I have a multi value dimension field in druid.
And I use SQL queries to retrieve the data.

I want to filter the multi-value field after grouping on it.
As per the documentation : https://druid.apache.org/docs/latest/querying/multi-value-dimensions.html

“dimensions”: [ { “type”: “listFiltered”, “delegate”: { “type”: “default”, “dimension”: “tags”, “outputName”: “tags” }, “values”: [“t3”] } ]

listFiltered type can be used to filter the multi-value dimensions in native queries.

Can this be achieved in the sql queries?

I’m asking the same question:
the dimensionSpec are useful, how can we use it in the SQL world?
Thanks!

Multi-value strings

Druid’s native type system allows strings to potentially have multiple values. These multi-value string dimensions will be reported in SQL as VARCHAR typed, and can be syntactically used like any other VARCHAR. Regular string functions that refer to multi-value string dimensions will be applied to all values for each row individually. Multi-value string dimensions can also be treated as arrays via special multi-value string functions, which can perform powerful array-aware operations.

Grouping by a multi-value expression will observe the native Druid multi-value aggregation behavior, which is similar to the UNNEST functionality available in some other SQL dialects. Refer to the documentation on multi-value string dimensions for additional details.

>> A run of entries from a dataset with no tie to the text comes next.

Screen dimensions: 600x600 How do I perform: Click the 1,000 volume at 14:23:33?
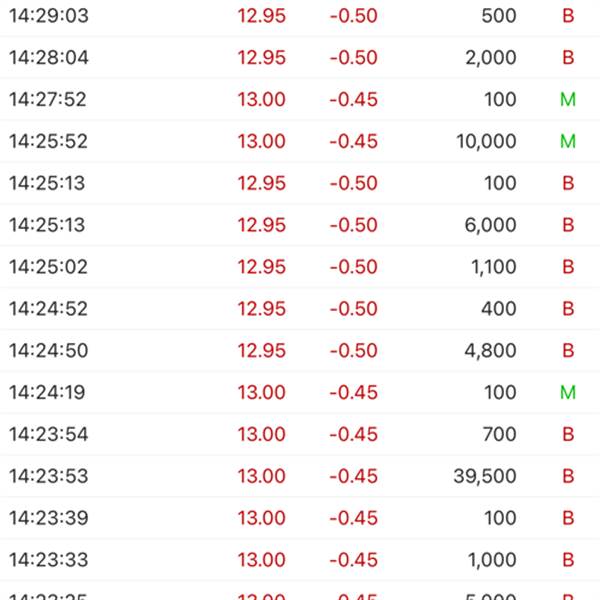pos(492,560)
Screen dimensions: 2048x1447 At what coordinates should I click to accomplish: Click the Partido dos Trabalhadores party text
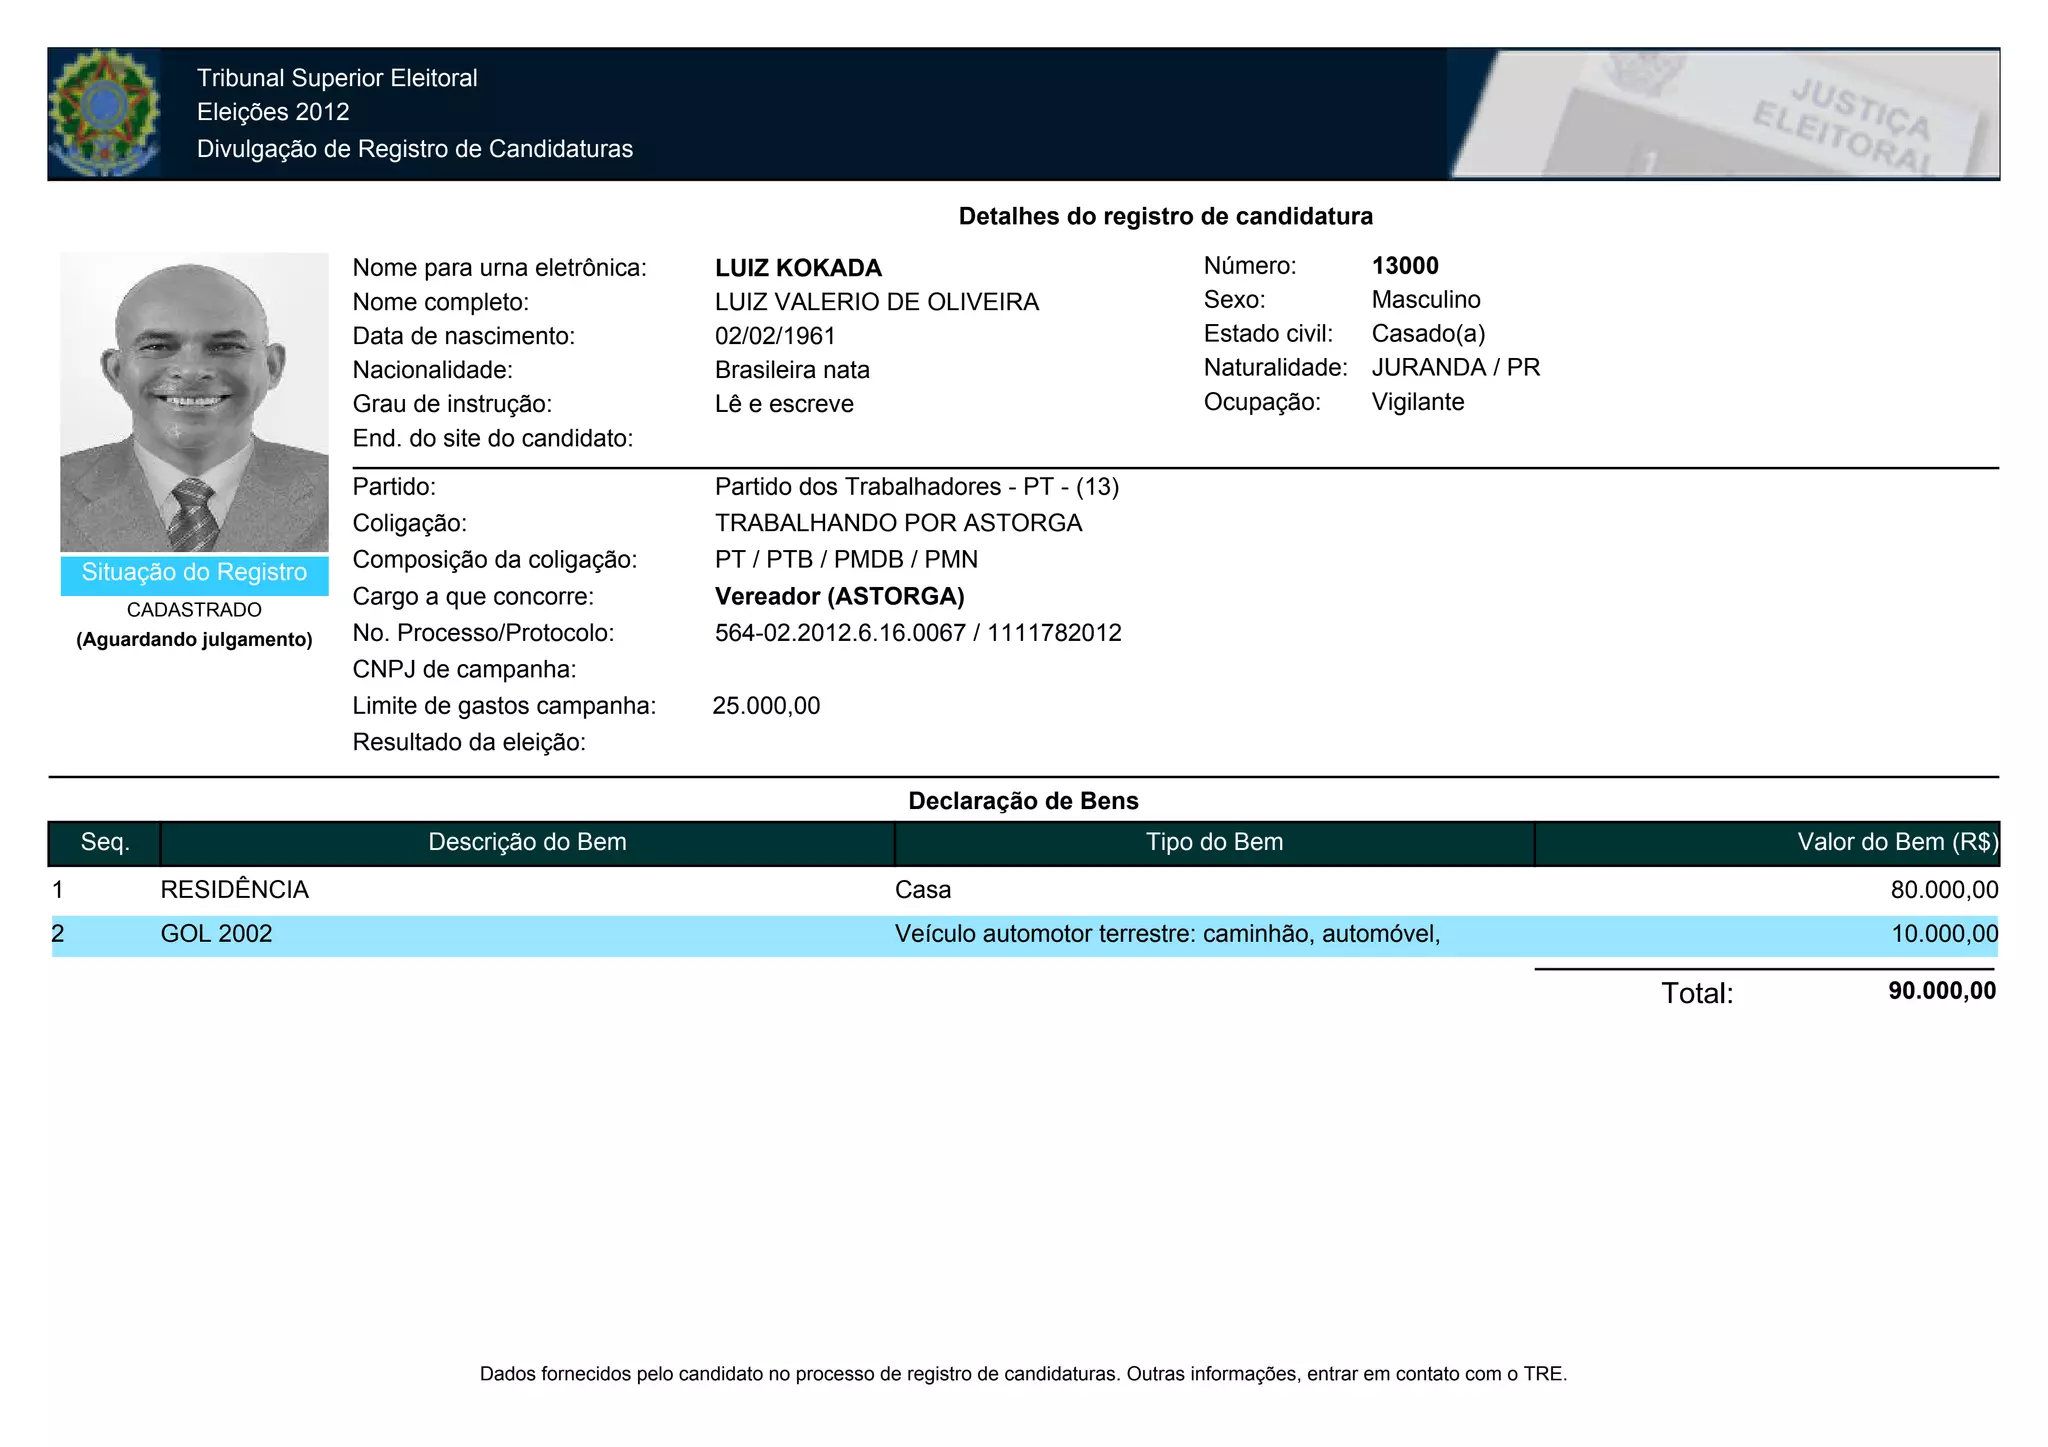pyautogui.click(x=916, y=487)
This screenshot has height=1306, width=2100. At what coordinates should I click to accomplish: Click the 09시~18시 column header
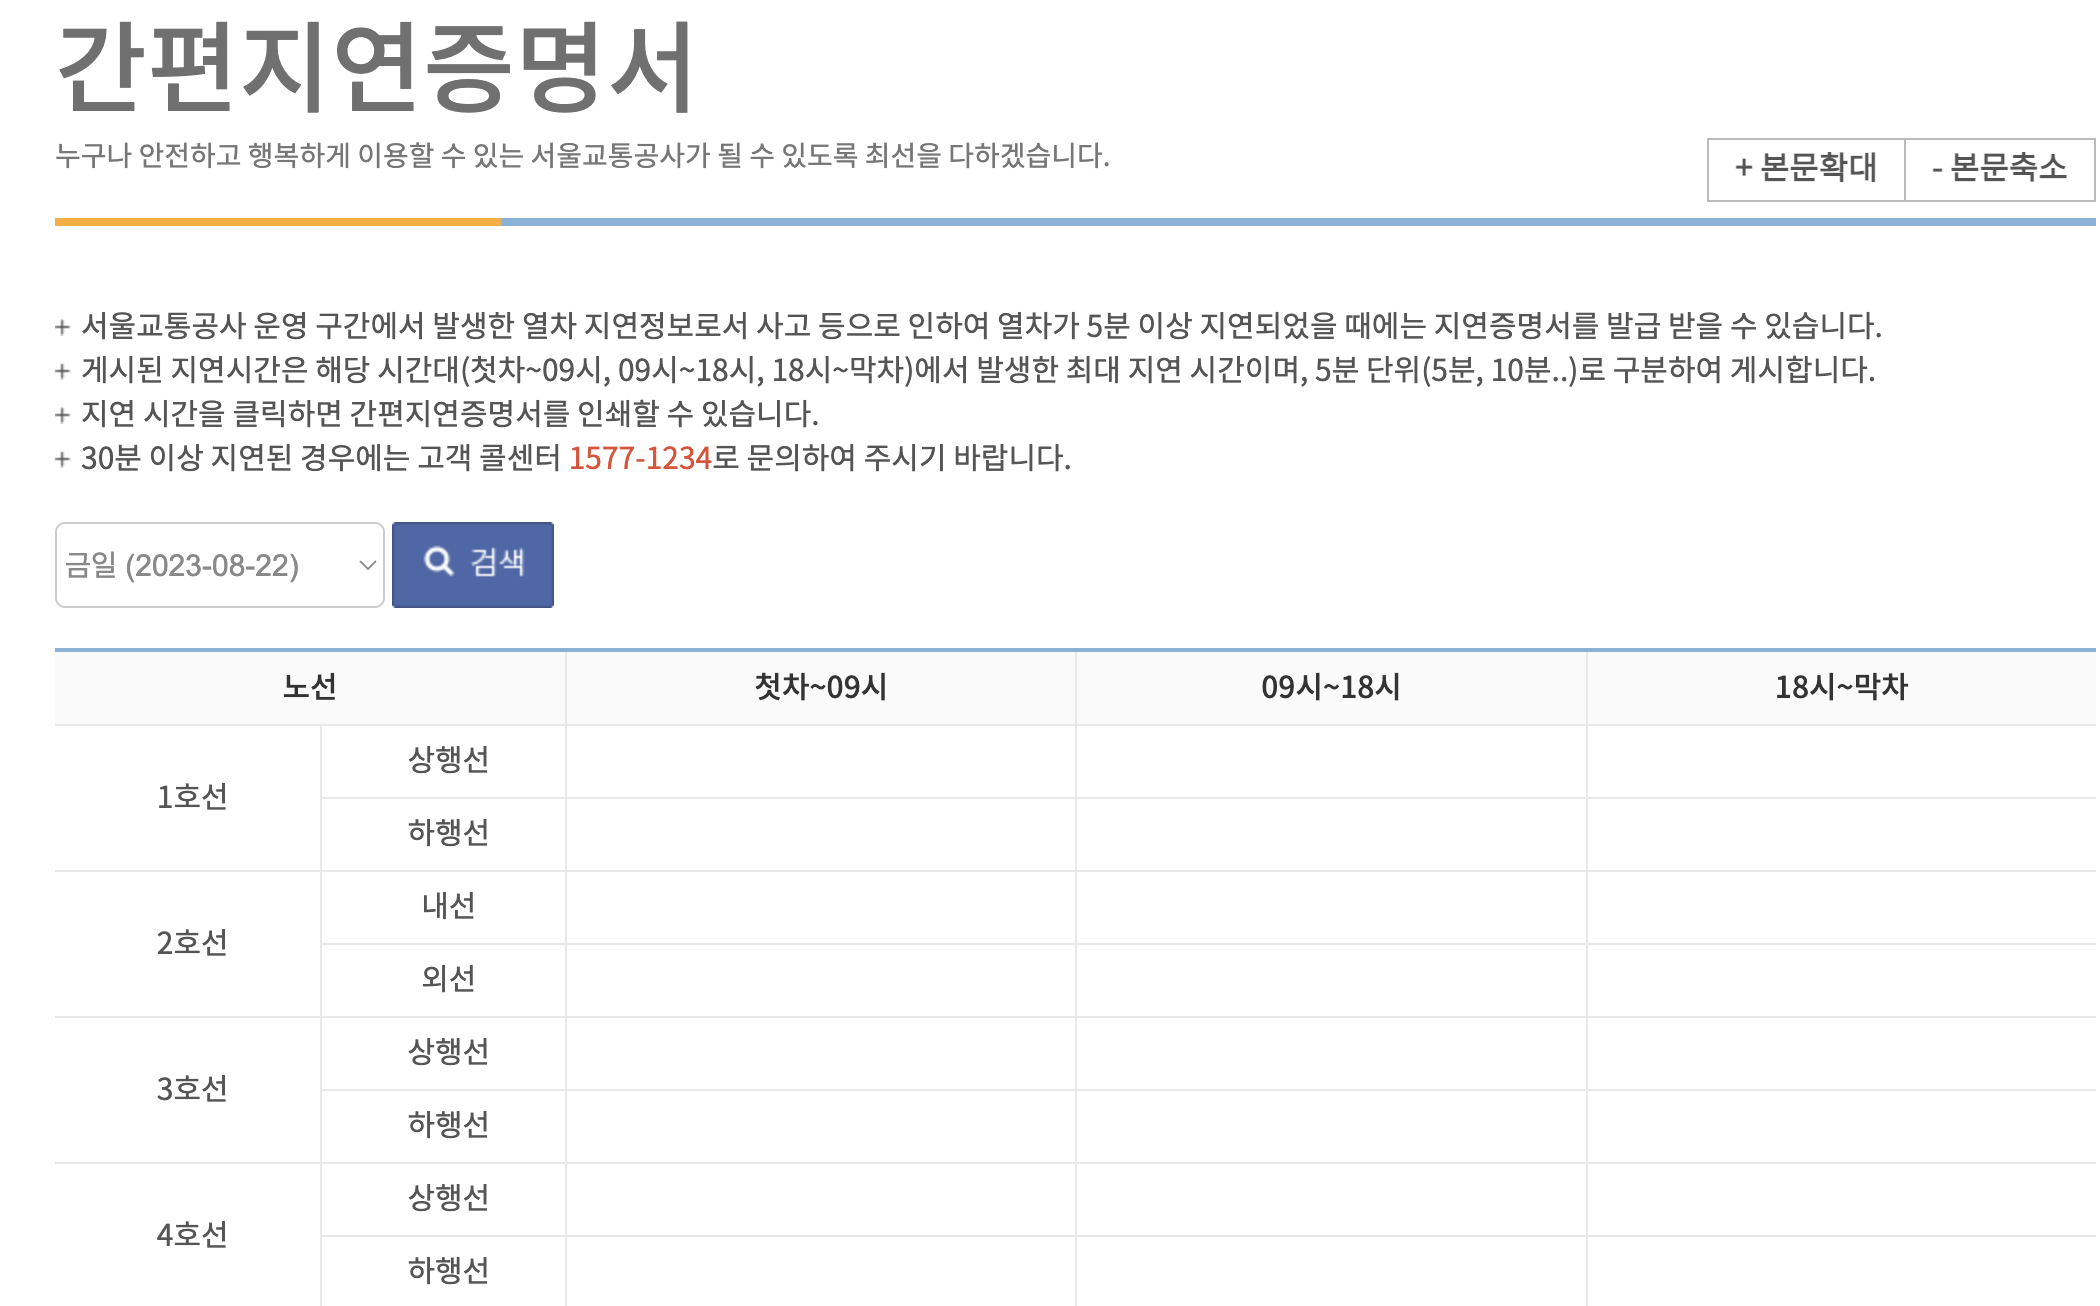tap(1330, 687)
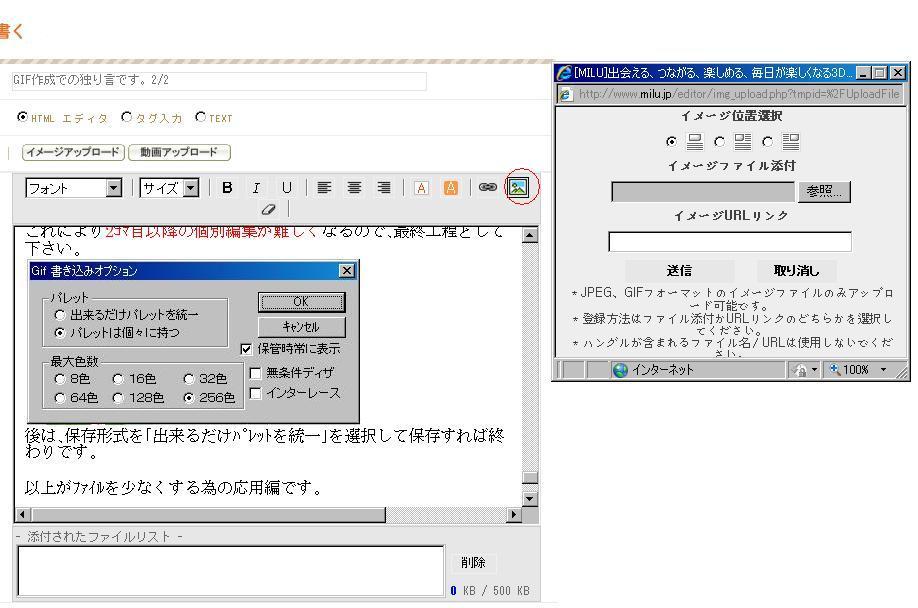Click the eraser icon to clear formatting
This screenshot has height=608, width=918.
coord(267,210)
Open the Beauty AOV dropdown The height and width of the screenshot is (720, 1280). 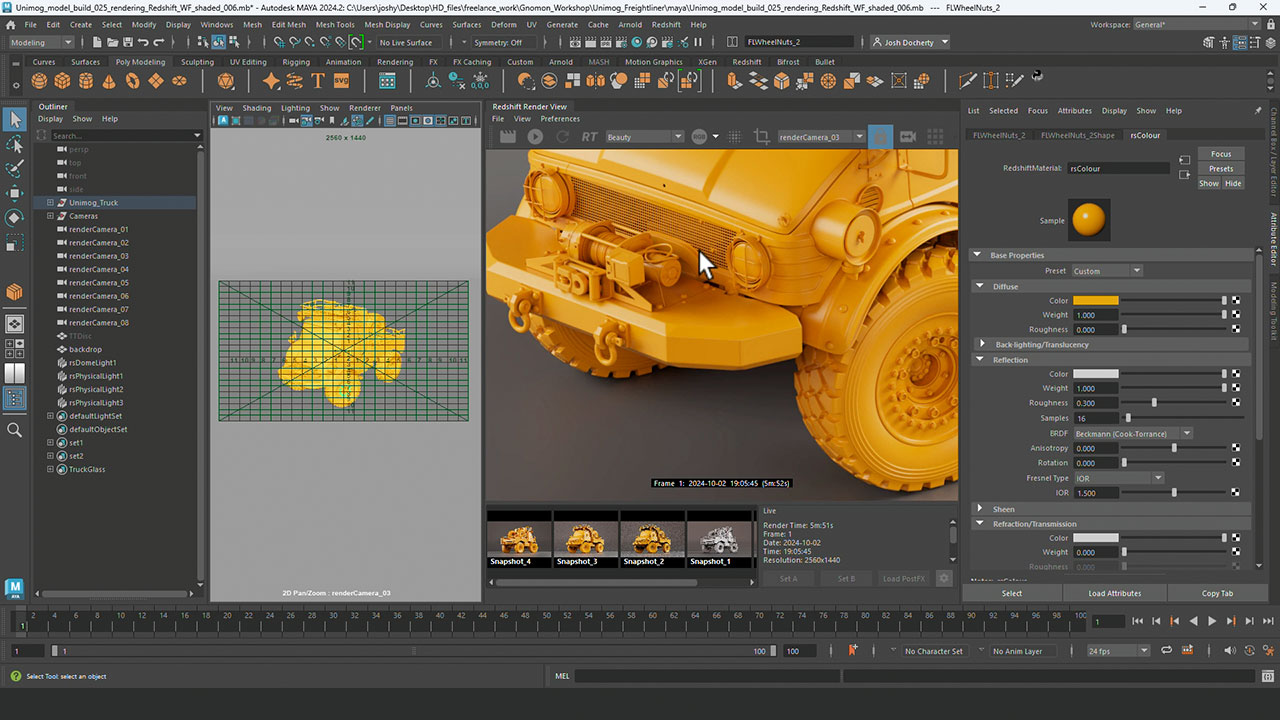(644, 137)
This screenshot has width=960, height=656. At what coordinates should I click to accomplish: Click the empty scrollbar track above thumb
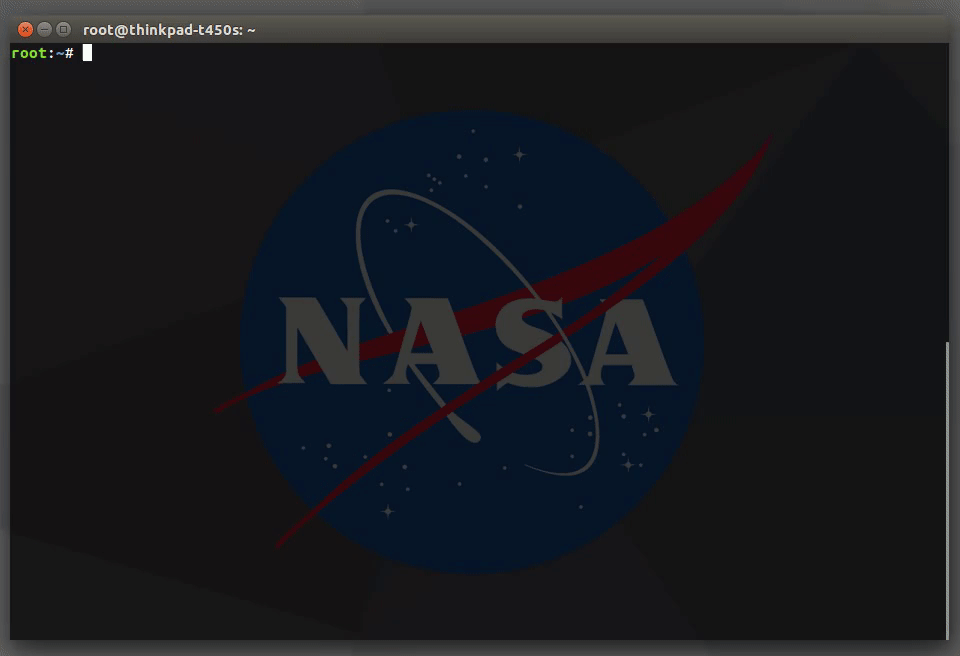click(x=947, y=192)
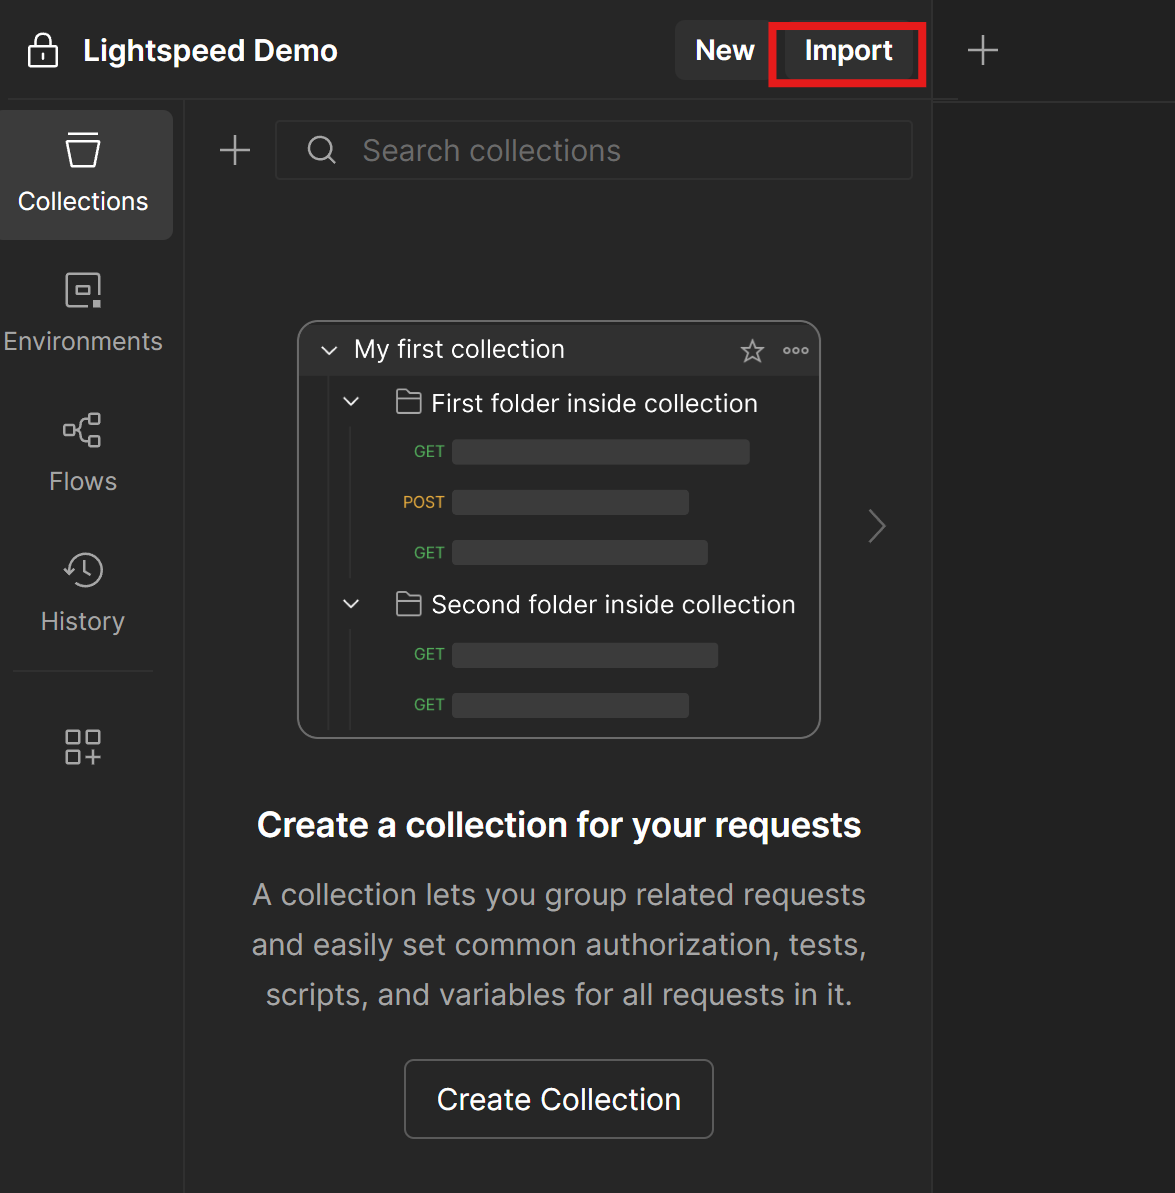Open the History sidebar icon
The height and width of the screenshot is (1193, 1175).
83,593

https://druid.apache.org/docs/latest/querying/sql.html#multi-value-strings

https://druid.apache.org/docs/latest/querying/sql.html#multi-value-string-functions

Based on this, I think you can use a WHERE or HAVING clause using the multi-value-string-functions, but I haven’t tried it myself.

Hi Rachel,

Thank you for your reply!
In my use case, I’m more focused on the usage of Lookup DimensionSpecs and Extraction DimensionSpec on regular string dimensions.
In my native query, I can put such a json into the Dimension, to treat US as US, and treat any other countries to be other before the aggregation.
So even though I have 200 countries in my dataset, when I group by country using this lookup dimensionSpec, I get only 2 groups in my output: the US and the other.
{
“type”: “lookup”,
“dimension”: “country”,
“outputName”: “country”,
“replaceMissingValueWith”: “other”,
“retainMissingValue”: false,
“lookup”: {
“type”: “map”,
“map”: {
“US”: “US”
},
“isOneToOne”: false
}
}

and Extraction DimensionSpec is even more flexible than Lookup DimensionSpecs. Are these functions also support in SQL? Or for now, it’s a native-only function?
Thanks!

How about using a MV_CONTAINS(arr,expr) in a CASE statement. You can also use lookups in SQL.

https://druid.apache.org/docs/latest/querying/sql.html#string-functions

I don’t have a multivalue data set to try it on, so this is just brainstorming.